They say that dog is man’s best friend.

But for the dogs — and cats — at the Central New York SPCA, some of their best friends are the men and women who volunteer at the facility on East Molloy Road.

Of that volunteer crew, about 15 to 20 are at least 55 years of age and they handle quite a wide variety of tasks, such as tending to the animals; helping at the front desk; cleaning bedding and washing dishes and litter boxes

Troy Waffner, CNYSPCA director, estimated that the organization is currently housing about 110 dogs, 40 cats and a few guinea pigs and rabbits.

We met three individuals who represent the range of volunteer opportunities at the organization.

Longtime dog lover John Whitford, 75, noted that working with the dogs gives him what he calls his “dog fix.”

He came to

CNYSPCA in February 2020 and even with the interruption caused by COVID-19 he has been able to log in 1,130 hours. Referred to as a dog mentor, Whitford said he does some basic training, socialization, behavior modification.

He explained that he enjoys building a trusting relationship with the dogs and since many come in as strays, they have lost their homes, their families and even their names.

He had volunteered with a similar agency at his former home in Butler, Pennsylvania. When he relocated to the Liverpool area about 4.5 years ago, he said he opted to volunteer at the CNYSPCA because of the broad range of services offered there.

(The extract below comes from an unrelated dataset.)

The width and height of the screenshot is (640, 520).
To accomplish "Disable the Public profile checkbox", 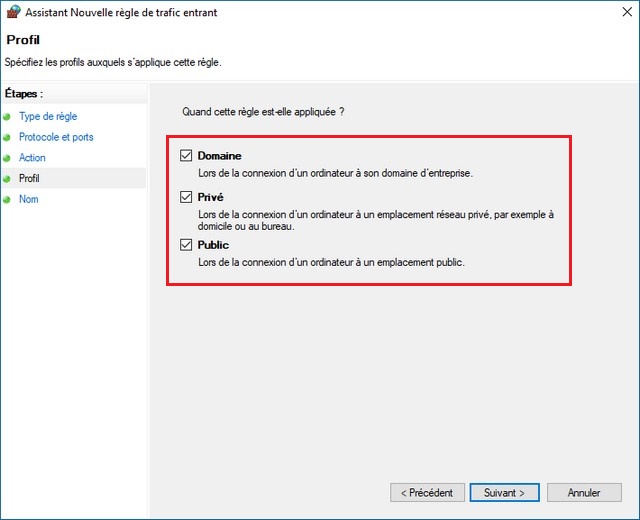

He also believes that volunteering as a dog mentor provides him with some exercise — bending, stooping, leashing and unleashing. “It keeps me flexible and helps with my weight,” he said.

Karen Pierson, 75, has been involved with the CNYSPCA for about three to four

years, first by fostering cats and kittens. About a year ago, she also started helping out at the front desk. She helps process paperwork for those who surrender their animals and reviews folders of information for the new owners.

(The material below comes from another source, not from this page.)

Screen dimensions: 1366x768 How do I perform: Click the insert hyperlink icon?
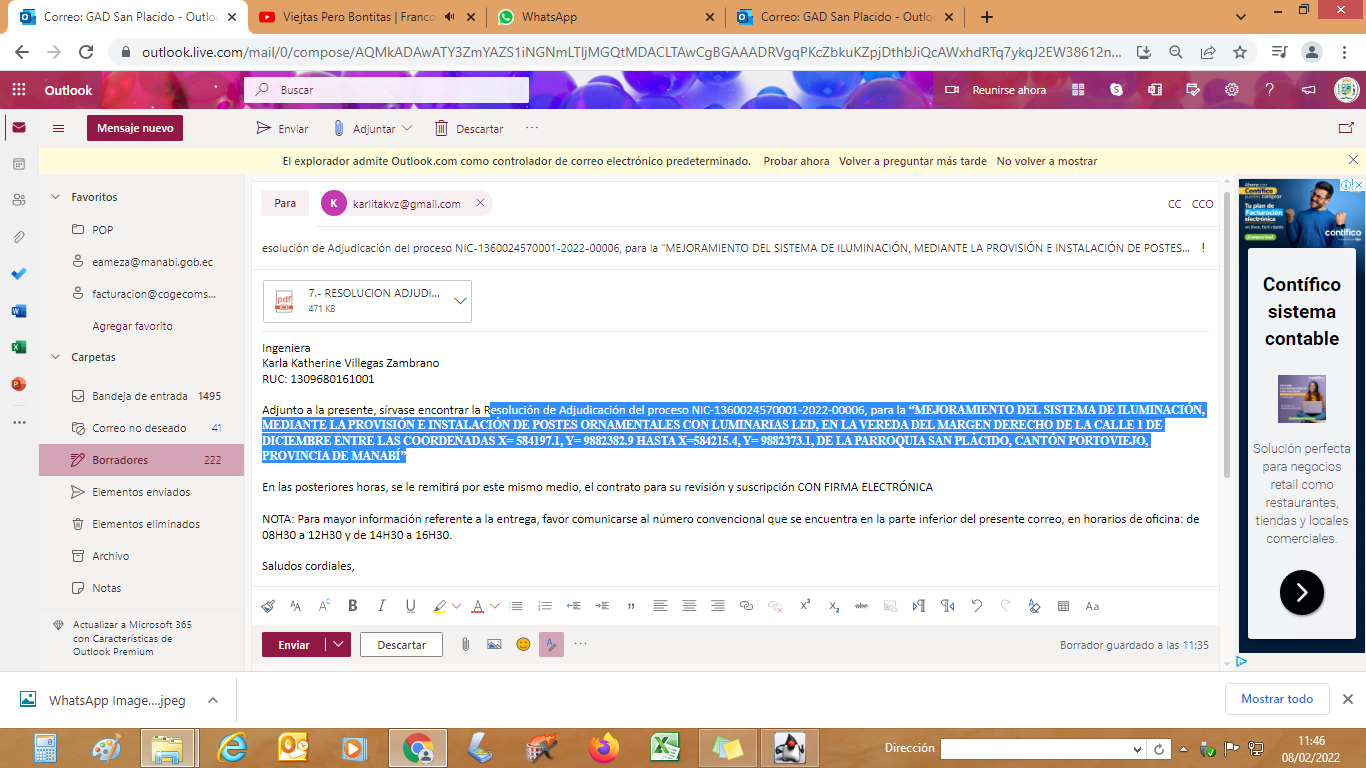[x=746, y=606]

But her first love is those cats and kittens. She said she has fostered 23 litters. She explained that sometimes, she takes a pregnant mother cat home; tends to the litter when they’re born; returns the mama after about five to six weeks so she can be spayed; and then brings the kittens back to the CNYSPCA once they’ve reached two pounds. She noted, too, that she still stays in touch with some families who have adopted a kitten she’s fostered several years ago.

Pierson spoke of the satisfaction that she finds in her volunteer work.

“You’ve done something nice for someone besides yourself,” she said.

Taking on a more behindthe-scenes role is Judy Tarrants.

pets
55 PLUS – APRIL / MAY 2024 24
Judy Tarrants in front of a rack of bedding for the animals at Central New York SPCA in Syracuse.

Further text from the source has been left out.